December 18, 2009

Rate of Revelation

This morning, I drove an hour and a half each way for a dentist’s appointment.

I used to hate driving long distances ~ I was bored out of my head and/or feeling trapped inside my skull with someone I didn’t like very much, aka myself. Now I enjoy it. Having three-year-old twins doesn’t leave me as much alone time, and so a drive is so peaceful. Plus I get time to step back and think about writing in a more global long-term way.

Stephen King has a great story about this (“The Road Virus Heads North,” from Everything’s Eventual), which ends with a weird dude from a bad painting attacking this guy as he returns home. Wonderfully layered, very creepy and suspenseful. But it starts with an author looking forward to thinking about his novel during the trip. Then evil author-creation kills author, hehe.
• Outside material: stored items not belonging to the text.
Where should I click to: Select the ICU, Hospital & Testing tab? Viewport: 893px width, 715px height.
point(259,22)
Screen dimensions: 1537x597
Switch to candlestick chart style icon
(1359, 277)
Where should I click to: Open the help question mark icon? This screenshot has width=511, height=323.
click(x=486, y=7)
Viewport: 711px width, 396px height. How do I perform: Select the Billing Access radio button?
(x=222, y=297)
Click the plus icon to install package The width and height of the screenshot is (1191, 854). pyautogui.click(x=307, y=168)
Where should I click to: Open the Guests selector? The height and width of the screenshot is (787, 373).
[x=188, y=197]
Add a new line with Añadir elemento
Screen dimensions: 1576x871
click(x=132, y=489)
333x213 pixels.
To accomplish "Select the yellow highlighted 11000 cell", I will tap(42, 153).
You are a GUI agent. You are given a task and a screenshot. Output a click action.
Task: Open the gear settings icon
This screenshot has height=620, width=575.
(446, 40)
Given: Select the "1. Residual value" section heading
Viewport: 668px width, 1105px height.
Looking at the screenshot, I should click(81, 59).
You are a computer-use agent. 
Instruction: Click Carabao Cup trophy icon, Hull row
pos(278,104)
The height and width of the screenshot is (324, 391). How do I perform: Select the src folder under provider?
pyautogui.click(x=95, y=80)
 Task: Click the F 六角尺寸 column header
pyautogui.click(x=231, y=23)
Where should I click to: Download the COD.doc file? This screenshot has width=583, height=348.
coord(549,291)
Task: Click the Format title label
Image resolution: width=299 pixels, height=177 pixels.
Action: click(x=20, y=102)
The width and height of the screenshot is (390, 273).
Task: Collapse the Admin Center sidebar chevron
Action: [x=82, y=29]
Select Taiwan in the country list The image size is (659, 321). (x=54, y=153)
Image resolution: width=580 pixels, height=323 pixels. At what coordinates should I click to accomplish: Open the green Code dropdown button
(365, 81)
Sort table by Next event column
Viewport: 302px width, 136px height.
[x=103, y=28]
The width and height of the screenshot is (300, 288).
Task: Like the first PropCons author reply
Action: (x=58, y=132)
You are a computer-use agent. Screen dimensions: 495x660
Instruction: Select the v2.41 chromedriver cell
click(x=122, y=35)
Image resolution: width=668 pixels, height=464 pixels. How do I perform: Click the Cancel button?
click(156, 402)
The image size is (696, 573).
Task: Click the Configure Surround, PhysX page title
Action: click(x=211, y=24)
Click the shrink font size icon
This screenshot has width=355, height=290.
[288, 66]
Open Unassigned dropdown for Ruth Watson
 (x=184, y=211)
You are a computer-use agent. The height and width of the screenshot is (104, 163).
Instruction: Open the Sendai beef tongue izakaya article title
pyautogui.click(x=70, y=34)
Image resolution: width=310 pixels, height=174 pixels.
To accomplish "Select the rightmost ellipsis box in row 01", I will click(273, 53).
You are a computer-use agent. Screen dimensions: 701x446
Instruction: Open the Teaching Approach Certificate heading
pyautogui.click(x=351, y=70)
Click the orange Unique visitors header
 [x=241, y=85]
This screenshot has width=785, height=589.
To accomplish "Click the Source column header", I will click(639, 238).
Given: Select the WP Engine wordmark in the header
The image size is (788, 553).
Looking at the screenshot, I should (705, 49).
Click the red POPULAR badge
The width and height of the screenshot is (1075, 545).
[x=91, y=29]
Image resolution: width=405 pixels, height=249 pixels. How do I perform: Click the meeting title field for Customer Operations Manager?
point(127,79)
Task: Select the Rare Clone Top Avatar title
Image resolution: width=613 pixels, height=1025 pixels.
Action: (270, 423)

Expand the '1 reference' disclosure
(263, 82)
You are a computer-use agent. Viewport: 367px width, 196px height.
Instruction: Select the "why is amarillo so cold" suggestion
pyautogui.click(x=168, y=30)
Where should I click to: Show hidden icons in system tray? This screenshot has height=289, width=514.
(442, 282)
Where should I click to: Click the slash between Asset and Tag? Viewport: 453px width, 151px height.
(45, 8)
Sometimes on these trips I have epiphanies. (I just love epiphanies, don’t you? I wish I could have one every day. Feels like I’m making mental progress.) No epiphanies today, however. Mostly I just thought about the pacing in children’s books ~ I was thinking specifically about The Graveyard Book, which I’m reading ~ and the pacing in literary short stories. Or, as Jim Shepard talks about, the rate of revelation.

The underlying assumption of this, something children’s books take as axiomatic, is that things have to be interesting. So, what’s interesting? For children’s books, it’s often mortal danger, and new creatures popping up. Developments in plot. But also developments in the child and his or her approach to the world.

For literary fiction, what’s the equivalent? Well, I’m still working this out. Weird is sometimes good, but not so weird that a reader can’t relate. The specific detail is good, and the cliché or generalization is bad. More interiority is good, but not bland not-moving-ahead interiority. Even though we’re inside, we need to have a sense the story’s moving forward. The inner life can’t be irrelevant to the action. By rate of revelation, Jim means that the reader is learning new stuff, relevant stuff.

I guess that’s the crux of it. What’s relevant? Can the reader see what the writer is trying to do? Is it obvious enough but not too obvious. This is definitely where revision comes in: every aspect of the story has to work toward the effect. No extraneous stuff, down to each period and comma.

Loosely put, how do you make a literary short story read like a children’s book? Alice Munro can do it. George Saunders can do it. Tobias Wolff can do it. Hmmmmm.

Note to self: do more research on rate of revelation.

What I’m Reading Today: More Graveyard Book.